## Görevler
[1] Doğa sevgisi ve çocuk kitapları üzerine olan metne göre, ebeveynlerin bu yolda atacağı ikinci adım nedir?
[2] Aşağıdaki (a), (b) ve (c) ifadelerinin doğa sevgisi ve çocuk kitapları üzerine olan metinle uyuşup uyuşmadığını, metinden belirleyici sözcükleri aynen alıntılayarak evet ya da hayır diye belirtin. (a) John Burroughs Amerikalı bir doğabilimcidir. (b) Başlatılan dizinin adı “Çocuklar için Doğa Kitapları”dır. (c) Metin, çocuklara doğa sevgisinin geç dönemde verilmesini önerir.

Amerikalı doğabilimci John Burroughs, “Sevgi olmadan bilgi kalıcı olmaz. Fakat sevgi önce gelirse bilgi kesinlikle arkasından gelecektir,” diyor. Çocuklarımızı üzerinde yaşadığımız gezegene saygı duyan bireyler olarak yetiştirebilmek için biz ebeveynlerin öncelikli görevi, erken dönemde doğa sevgisi verebilmek. Onların minik omuzlarına taşıyabileceklerinden fazla yük ve korku bindirmeden, doğayla oyun arkadaşı olmalarını sağlamak, bu yolda atacağımız ilk adım. İkinci adım ise doğayla ve yaşadığımız çevreyle uyumlu, sürdürülebilir yaşam tarzı benimsemeleri için doğru rol modelleri sunan çocuk kitapları seçmek.
Bu amaçla biz [Çocuklar için Yeşil Kitaplar] adını verdiğimiz bir diziye başladık. Çocuklara çevre bilinci aşılayan, farklılıklarımızla bir arada yaşamanın mümkün olduğunu gösteren kitapları derlemeye karar verdik. Bildiğimiz kitapları anımsamaya, bilmediklerimizle tanışmaya, tanıtmaya niyet ettik.

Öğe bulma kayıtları
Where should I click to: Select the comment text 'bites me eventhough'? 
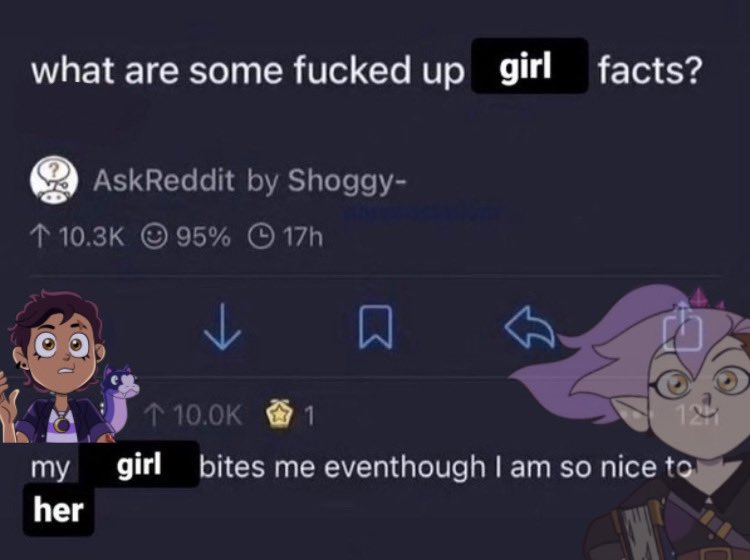tap(342, 467)
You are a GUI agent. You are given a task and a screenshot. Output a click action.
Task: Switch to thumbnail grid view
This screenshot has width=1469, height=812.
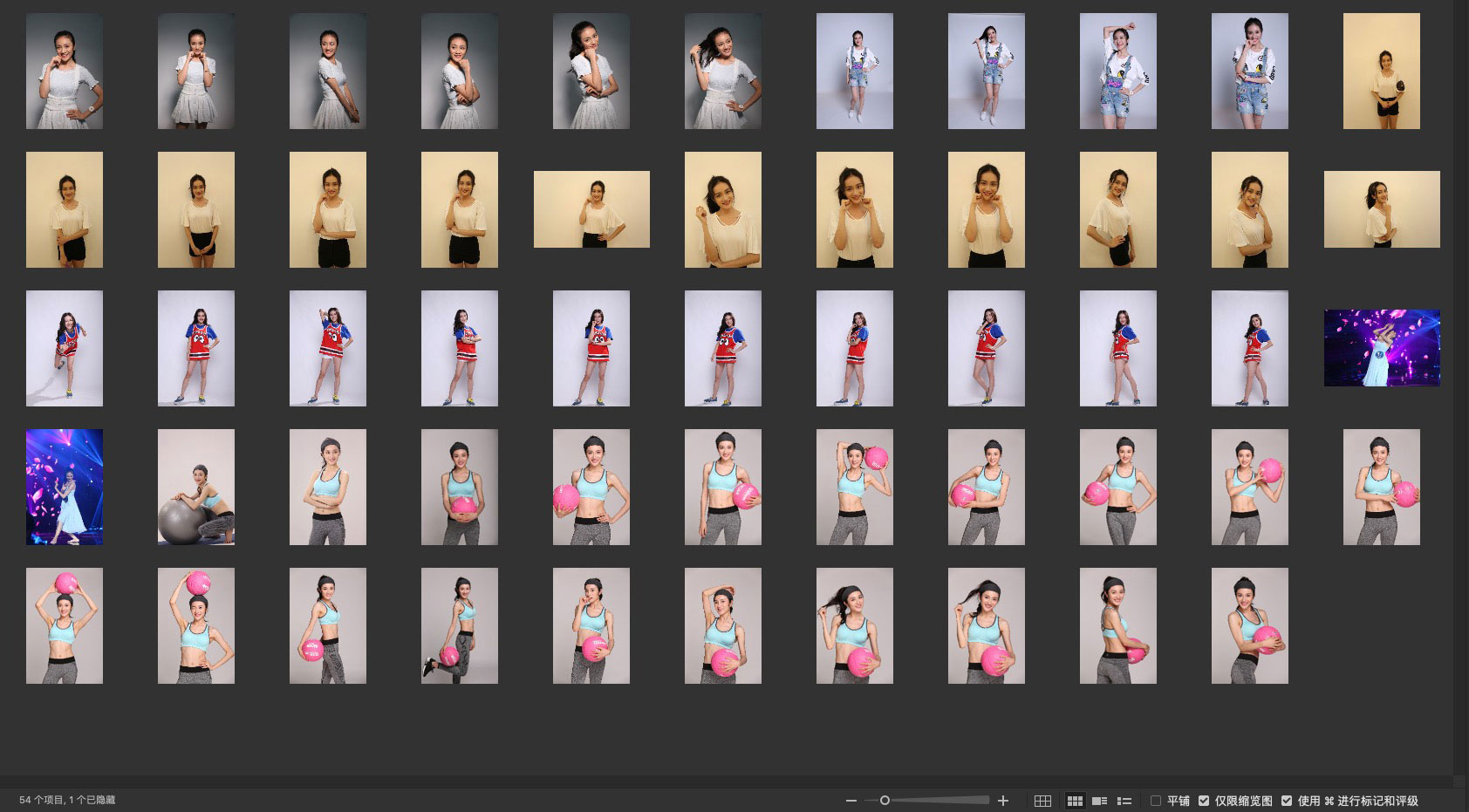pos(1075,801)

## Görevlere göre sonuçlar
[1] Doğayla ve yaşadığımız çevreyle uyumlu, sürdürülebilir yaşam tarzı benimsemeleri için doğru rol modelleri sunan çocuk kitapları seçmek.

[2]
(a) Evet: “Amerikalı doğabilimci John Burroughs”
(b) Hayır: “Çocuklar için Yeşil Kitaplar”
(c) Hayır: “erken dönemde doğa sevgisi verebilmek”